## What you have to do
Only the count is needed. Count the lines below with the word "Open" in them.

Input data Start Marker

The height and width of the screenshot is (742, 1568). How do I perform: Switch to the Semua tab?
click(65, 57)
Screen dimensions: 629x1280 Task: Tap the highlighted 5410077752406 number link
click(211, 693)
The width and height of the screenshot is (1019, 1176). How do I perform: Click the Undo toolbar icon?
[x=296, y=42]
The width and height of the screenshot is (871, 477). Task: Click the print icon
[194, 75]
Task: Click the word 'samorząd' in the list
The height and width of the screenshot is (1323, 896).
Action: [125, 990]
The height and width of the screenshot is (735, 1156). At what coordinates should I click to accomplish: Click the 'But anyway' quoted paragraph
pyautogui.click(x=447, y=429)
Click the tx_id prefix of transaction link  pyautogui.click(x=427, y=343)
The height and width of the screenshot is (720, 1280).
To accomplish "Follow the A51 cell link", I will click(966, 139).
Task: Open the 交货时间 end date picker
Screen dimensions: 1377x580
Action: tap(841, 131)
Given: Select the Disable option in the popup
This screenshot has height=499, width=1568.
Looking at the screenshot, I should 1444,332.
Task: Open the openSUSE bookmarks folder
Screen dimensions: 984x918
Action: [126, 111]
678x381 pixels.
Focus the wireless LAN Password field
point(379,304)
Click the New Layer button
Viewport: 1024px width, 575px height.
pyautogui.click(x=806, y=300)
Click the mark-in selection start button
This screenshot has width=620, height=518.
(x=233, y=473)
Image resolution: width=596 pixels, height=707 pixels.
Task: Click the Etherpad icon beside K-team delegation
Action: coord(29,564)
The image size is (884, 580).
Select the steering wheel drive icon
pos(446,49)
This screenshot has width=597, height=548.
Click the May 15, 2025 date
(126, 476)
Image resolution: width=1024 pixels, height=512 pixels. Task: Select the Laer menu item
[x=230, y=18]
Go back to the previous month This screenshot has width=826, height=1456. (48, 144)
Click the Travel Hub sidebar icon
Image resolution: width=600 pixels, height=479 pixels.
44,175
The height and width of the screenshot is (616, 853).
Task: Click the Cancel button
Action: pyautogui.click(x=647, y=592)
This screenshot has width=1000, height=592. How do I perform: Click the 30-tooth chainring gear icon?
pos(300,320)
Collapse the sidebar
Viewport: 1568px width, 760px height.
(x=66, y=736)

Input data End Marker

## Expected output
2